De todas as histórias que Amyr Klink construiu no mar, poucas estão tão ligadas à Bahia quanto a travessia que mudaria sua vida. Foi no cais do segundo distrito naval, em Salvador, que o navegador embarcou pela primeira vez em um veleiro rumo ao exterior.
E foi exatamente ali, no mesmo cais, que ele desembarcou meses depois, concluindo em setembro de 1984 sua histórica travessia solo do Atlântico Sul a remo, após 100 dias no mar, com a chegada na Praia da Espera, em Itacimirim, antes de finalizar em Salvador. “Tenho um carinho muito especial pela Bahia”, resume Amyr, que ainda guarda uma queda incontrolável por lambretas.

Passadas mais de quatro décadas, o navegador define aquele desembarque como “uma mudança radical” em sua vida. “O que eu fiz como uma paixão, como um projeto, acabou se transformando em tudo o que eu faria nos anos seguintes”, conta.
Sobre os três meses e meio de isolamento, ele revela o aprendizado que carrega até hoje: “Esses cem dias no mar foram uma grande escola.
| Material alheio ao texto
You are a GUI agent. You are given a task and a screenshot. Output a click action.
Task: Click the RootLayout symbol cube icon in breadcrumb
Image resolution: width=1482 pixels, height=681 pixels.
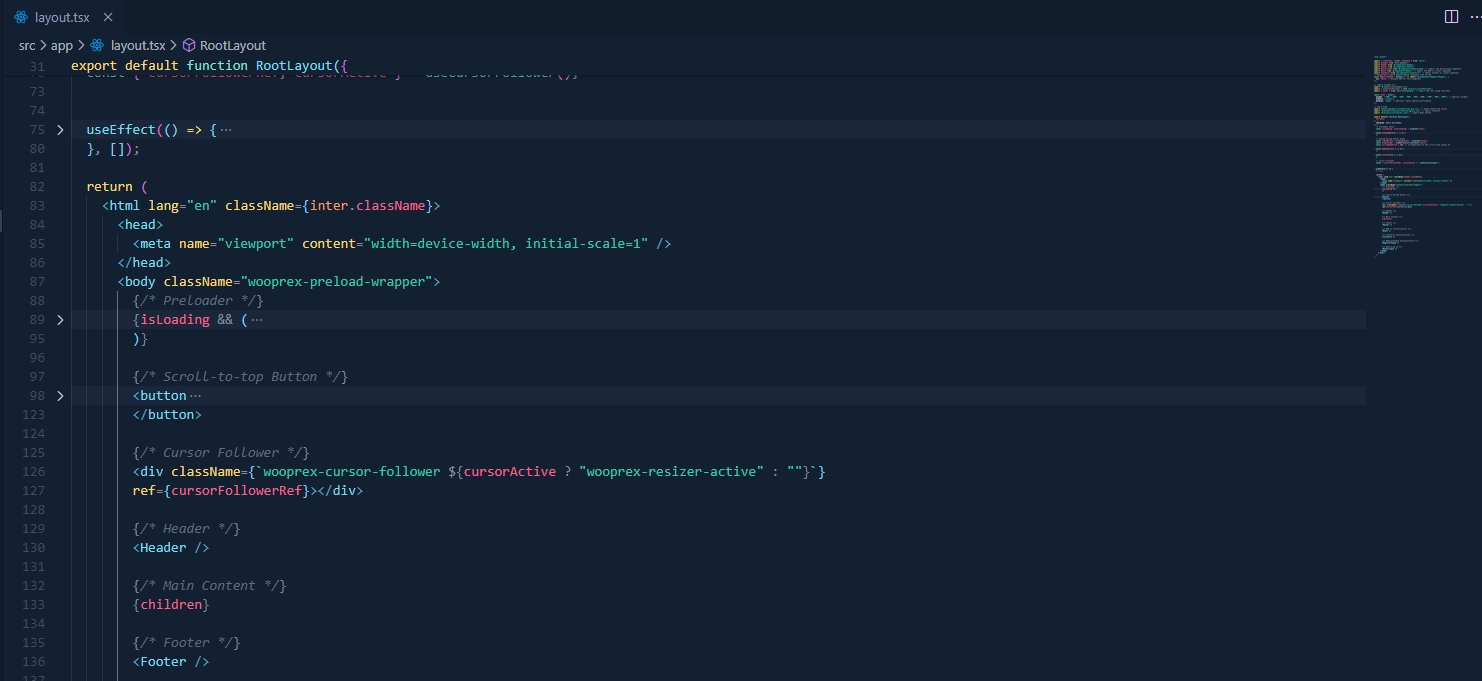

Aprendi que sempre é possível fazer melhor e que era possível me dedicar ao que eu faço hoje”, afirma, lembrando que experiências ainda mais longas, como a primeira circum-navegação de 22 meses, viriam depois.

Essa relação tão especial com a Bahia agora ganha um novo capítulo nas telas. Antes de chegar aos cinemas de todo o Brasil, “100 DIAS”, longa dirigido por Carlos Saldanha e protagonizado por Filipe Bragança, será exibido no Cine Glauber Rocha, entre os dias 24 e 30 de setembro, sempre às 19h30, com pré-venda de ingressos aberta na bilheteria física e digital.
É a chance de o público baiano assistir em primeira mão, mais de um mês antes da estreia nacional, marcada para 29 de outubro, a história do navegador que partiu de Salvador e voltou a Salvador para fechar um ciclo histórico.

Ao ver sua jornada chegar ao cinema, a emoção de Amyr veio de um lugar inesperado. “Me emocionei não exatamente com a versão que eu vi do filme, mas com o fato de que toda a produção, centenas de pessoas, se envolveram com a adaptação”, revela.
“Achei que o resultado ficou impressionante, exatamente porque estava todo mundo emocionalmente envolvido.” Agora, a sessão antecipada promete fechar esse ciclo emocionante exatamente onde a história começou e terminou: na cidade que Amyr Klink escolheu para desembarcar e que, décadas depois, continua no coração do navegador.